> [Extrait]:
★ ★ ★ ★

Ce serait le privilège d’un mérite surhumain que de pouvoir sortir de la société des hommes sans avoir jamais su ce que c’est que le mensonge, la fausseté sous aucune de ses formes, la mollesse et l’orgueil. Déjà, c’est avoir fait une heureuse traversée[1] que de s’en aller de ce monde avec le profond dégoût de ces vices[2]. Ou bien, par hasard, préférerais-tu t’enfoncer dans le mal ? Et l’expérience en est-elle encore à t’apprendre à fuir cette peste ? La corruption de l’âme, qui se ruine par le vice, est une peste cent fois plus fatale que celle qui infecte et vicie l’air que tu respires. Car l’une est la peste des animaux en tant qu’ils sont de simples animaux, tandis que l’autre est la peste des hommes en tant qu’ils sont hommes[3].

  1. Avoir fait une heureuse traversée. Le texte a une tournure de phrase qui était une expression technique de marine.
  2. Avec le profond dégoût de ces vices. C’est un état d’âme que bien peu d’hommes encore ont en quittant la vie. On a été vicieux presque sans le savoir, par une pente naturelle ; et il faut, même à la fin de la vie, une grande force d’âme pour se juger et avoir horreur du mal qu’on a fait, parce qu’alors on le comprend.
  3. En tant qu’ils sont hommes. C’est-à-dire, des êtres doués de raison et faits pour pratiquer le bien.

★ ★ ★ ★

> [Données affichées]:
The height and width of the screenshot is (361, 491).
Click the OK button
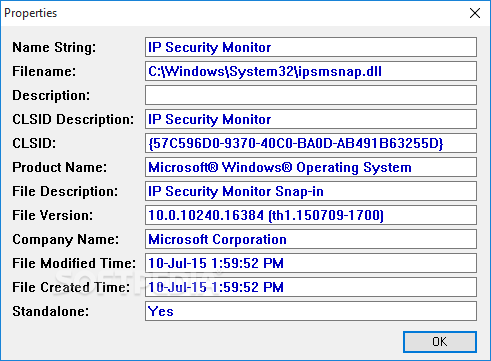click(440, 342)
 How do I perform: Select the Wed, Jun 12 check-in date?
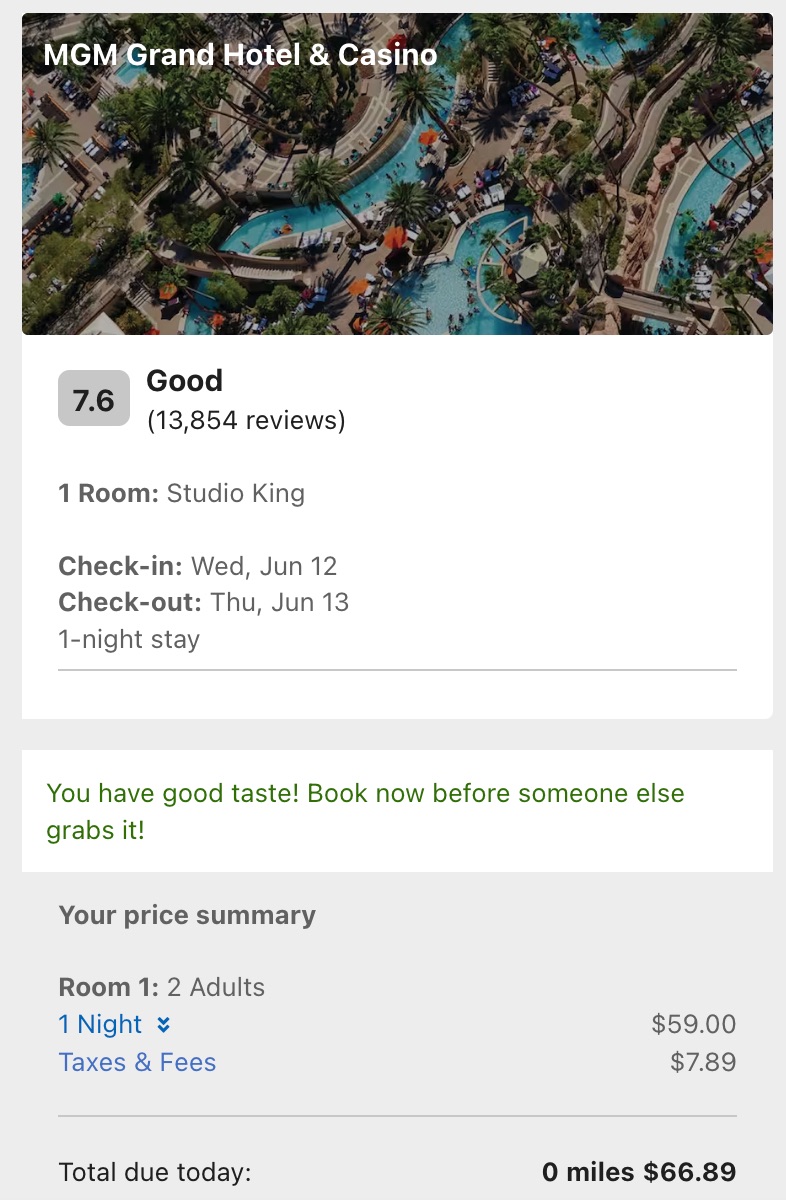coord(264,566)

★ ★ ★ ★

> [Consigne]:
Recopiez fidèlement le passage de l'extrait qui s'ouvre sur les mots contenant "2. Avec le profond" et se termine par "pratiquer le bien.". Appuyez-vous uniquement sur l'extrait.

> [Réponse]:
2. Avec le profond dégoût de ces vices. C’est un état d’âme que bien peu d’hommes encore ont en quittant la vie. On a été vicieux presque sans le savoir, par une pente naturelle ; et il faut, même à la fin de la vie, une grande force d’âme pour se juger et avoir horreur du mal qu’on a fait, parce qu’alors on le comprend.
  3. En tant qu’ils sont hommes. C’est-à-dire, des êtres doués de raison et faits pour pratiquer le bien.